“Let me take a look at him.”

As she entered the cottage the dusty, mildewed air seemed to shiver with a crisp and delicate fragrance of lavender.

And as her nimble, slender fingers, with their one ring—a worn, thin band of chased gold—passed softly over Joseph’s brow, the room seemed to change from a battle hospital to a home of mother love.

“He’s doing fine,” she smiled. “Did you put on those bandages?”

“Yessum!” mumbled Captain Dadd, again shy and anxiously wondering if he by chance had been so fortunate as to put them on properly.

“Needn’t be so frightened, child,” she laughed. “They’re very nice—very nice, indeed. All I’ll need to do will be to watch him and change them in an hour or two.”

Then she stopped, and blushed again, and fidgeted with the pillow. On the opposite side of the cot Dad fidgeted with his collar and looked embarrassed and wished he could think of something to say.

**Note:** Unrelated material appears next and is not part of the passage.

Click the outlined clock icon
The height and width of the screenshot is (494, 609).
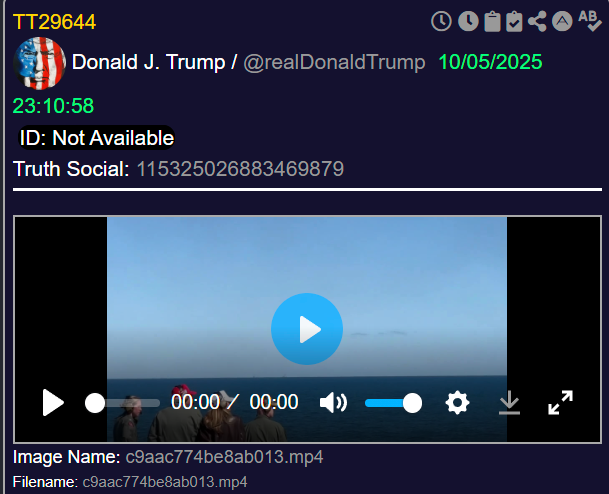(x=441, y=21)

While the superior Private Joseph Brinton said nothing at all, Jimmie stared with wonder at the sudden silence that had come upon his beloved Dad and the dear lady of the rosy cheeks.

“Uh!” said Dad, who really believed that he was going to say something sound and valuable about the weather.

But, as it occurred to him that, on the whole, it was rather foolish to talk about the weather in a day of battles and sudden death, he didn’t get beyond the “Uh—” only, stopped and looked slightly foolish.